Billy scoffed and turned his back to Mickey again.
“There are people worse off than us, Billy,” Mickey continued. “Most of the world lives in abject poverty, you know.”
“I’m not talking about the rest of the world, Mickey. I’m talking about our world,” Billy said.
“I know. I know we’ll never be treated like Jaydon. He won’t interview for his first job because daddy will give it to him over a fine dinner. Inside dusty modular buildings, our interviews are like interrogations, with jagoffs scrutinizing everything about us. Our frayed collars, yellow teeth, and underwhelming résumés label us like those damn orange stickers on our food,” Mickey said. He grabbed an empty soda can from the windowsill, crumpled it, and chucked it at Billy.
“What the hell?” Billy said and tossed the can back.
“Listen to me.”
“I am,” Billy said and turned onto his right side, facing Mickey.
“So, do we give up and accept our fates? Are you going to apply at the quarry because Boone said it’s your best opportunity to succeed?” Mickey asked.
“Hell no, I’ll never work there.”
“I’m not going to give up, Billy. I can’t live believing this is as good as life can be—a house without heat, eating government cheese, and a doctor that’ll treat anything he can in six and a half minutes, Mickey said.
Billy looked into his brother’s resolute eyes and said, “Mickey, I love you.
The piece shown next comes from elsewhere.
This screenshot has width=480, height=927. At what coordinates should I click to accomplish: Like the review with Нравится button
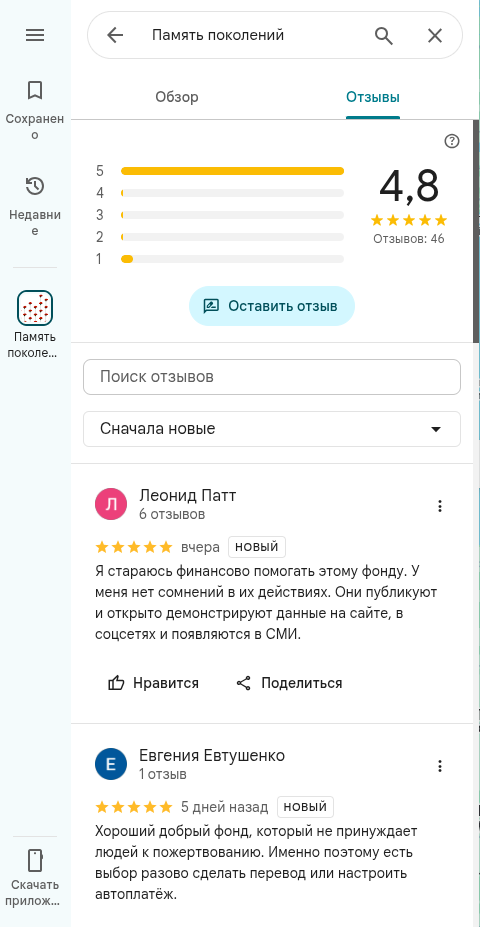tap(153, 683)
I’ll support you no matter what. But I also have an obligation to. . .protect you.” Billy didn’t want to patronize Mickey, but the sixteen-year-old was stuck in the clouds. “I’m worried you’ll charge full speed into the world expecting a fancy college degree or that you’ll run GE. You’re passionate, which is good. But the countless rejections you’ll face could hurt a guy like you.”
“What do you mean a guy like me? You don’t think I’m tough enough to handle the real world?” Mickey said, an edge to his voice.
“I know you’re tough. We’re both hardened from this shitty hand we were dealt,” Billy said. He paused for a beat. “But when you and Jaydon pull into the same parking lot, he’ll drive a new Porsche 911. And you’ll be in the primer gray 1970 Chevelle. And that’s how the world sees y’all—a fine-tuned sports car and an ugly junker.”
Mickey breathed a laugh. “I didn’t know you were into metaphors, brother.”
“What’s a metaphor?”
“Play dumb with someone else. I know you too well,” Mickey replied. But, if I work hard and fix the car right—new engine, transmission, and paint—I might have a chance.”
“I hope you’re right, Mickey. I really do. But, no matter what, some people are always gonna see that gray primer,” Billy said. He rolled to his stomach and buried his face in his pillow.
Mickey gazed at the water-marked ceiling by the light of the waning crescent moon in the frigid bedroom. He imagined walking in his spacesuit over the powdered moonscape, all worries left on Earth—the nightly vision he’d had for years. That night, a distant sound on the soundless satellite altered Mickey’s fantasy, the cackle of Jaydon Reynolds.